All of these interventions, regulation, controls, restrictions, redistributions and manipulations, Spencer reasoned, cause tension, hostilities, and divisiveness in society. One group of individuals are put upon by government in various and sundry ways for the benefit and purpose of others in society. Those in and around government use their positions and taxed revenues and resources to serve their own purposes and those of the people who have put them and keep them in political office.
Politics becomes a life and death struggle, a fight to the finish, since the winning side with the majority upper hand is able to impose and enforce its views and values on all in society. Only by limiting government to those few though essential functions can these tensions, angers, and divisions be reduced or even removed. Explained Spencer:
The objections to representative government awhile since urged, scarcely tell against it at all, so long as it does not exceed this comparatively limited function. Though its mediocrity of intellect makes it incompetent to oversee and regulate the countless involved processes which make up the national life; it nevertheless has quite enough intellect to enact and enforce those simple principles of equity which underlie the right conduct of citizens to one another . . .

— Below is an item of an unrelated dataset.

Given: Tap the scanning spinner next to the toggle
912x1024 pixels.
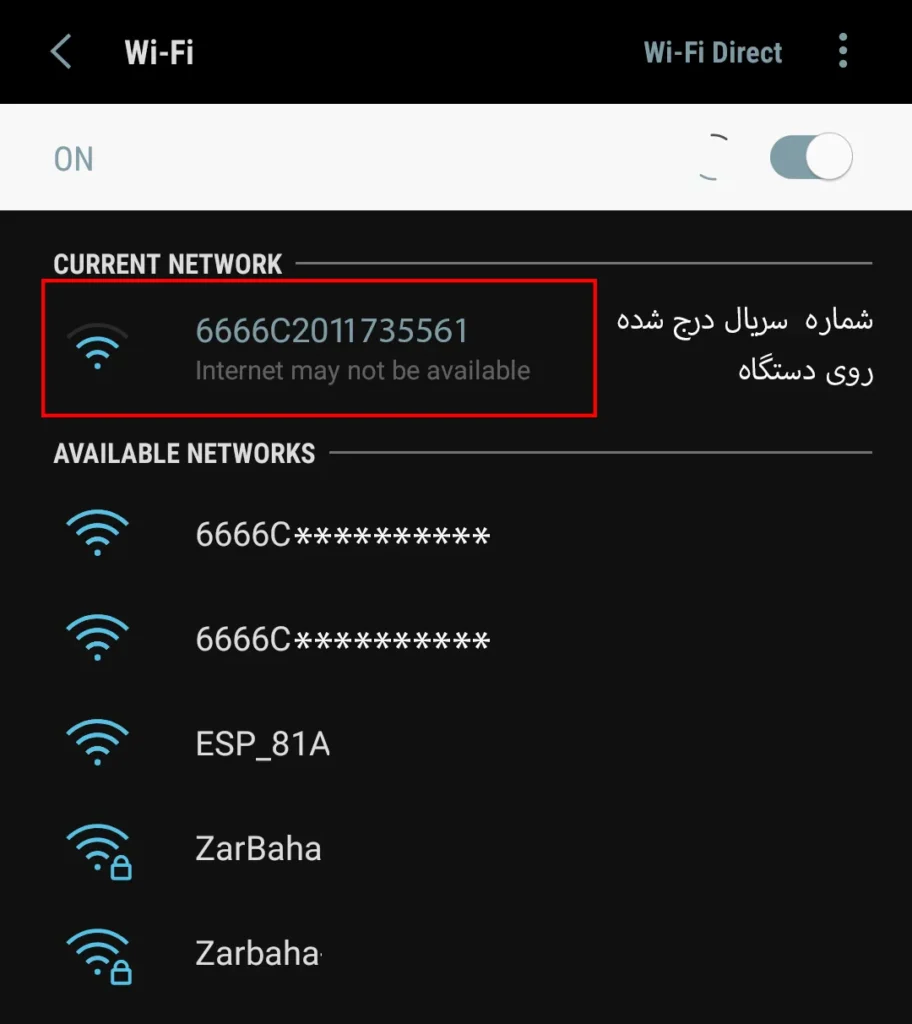Looking at the screenshot, I should click(x=715, y=157).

Stupid as may be the average elector, he can see the propriety of such regulations as shall prevent men from murdering and robbing; he can understand the fitness of laws which enforce the payment of debts; he can see the need for measures to prevent the strong from tyrannizing over the weak; and he can see the rectitude of a judicial system that is the same for rich and poor . . .
Again, in respect of this all-essential function of government, there is a much clearer identity of interest between representative and citizen, than in respect of the multitudinous other functions which governments undertake . . . The complexity, incongruity of parts, and general cumbrousness which deprive a representative government of that activity and decision required for paternally-superintending the affairs of thirty millions of citizens; do not deprive it of the ability to establish and maintain the regulations by which these citizens are prevented from trespassing against one another. (pp. 377-379)
Limiting Government Will Reduce Political Angers and Fears
The only longer-run way to reduce these divisions and fears that people have about each other in the political sphere is by reducing and narrowing what government does and how. Human affairs have to be depoliticized, denationalized, and moved back to the private arena of personal choice and voluntary associations and exchanges both inside and outside of the marketplace.
From this will come real diversity, inclusiveness, and social harmony and justice by ending the imposition of one set of priorities, preferences and policies on all due to a successful coalition of groups that have formed a sufficient majority in an election. Until this happens, future opinion polls will continue to highlight the tense divisions that persist in American life. And each group of voters will go on viewing opposing groups as threats to the very well-being of society.